**TO DO:** Repeat verbatim the lines of the entries below, from the line with "You are a GUI" to the line with "Task: Click the", including both of those lines.

**INFORMATION SUPPLIED:**
-- START --
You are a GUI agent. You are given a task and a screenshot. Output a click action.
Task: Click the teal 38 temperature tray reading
-- END --
-- START --
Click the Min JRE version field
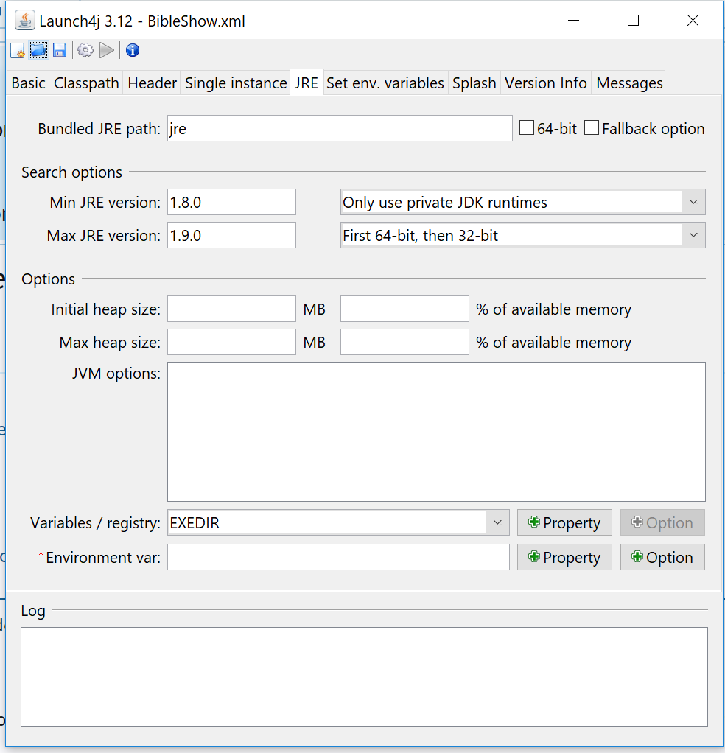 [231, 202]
-- END --
-- START --
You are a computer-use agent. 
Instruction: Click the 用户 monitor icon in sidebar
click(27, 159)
-- END --
**REPLY TO THE TASK:**
You are a GUI agent. You are given a task and a screenshot. Output a click action.
Task: Click the teal 38 temperature tray reading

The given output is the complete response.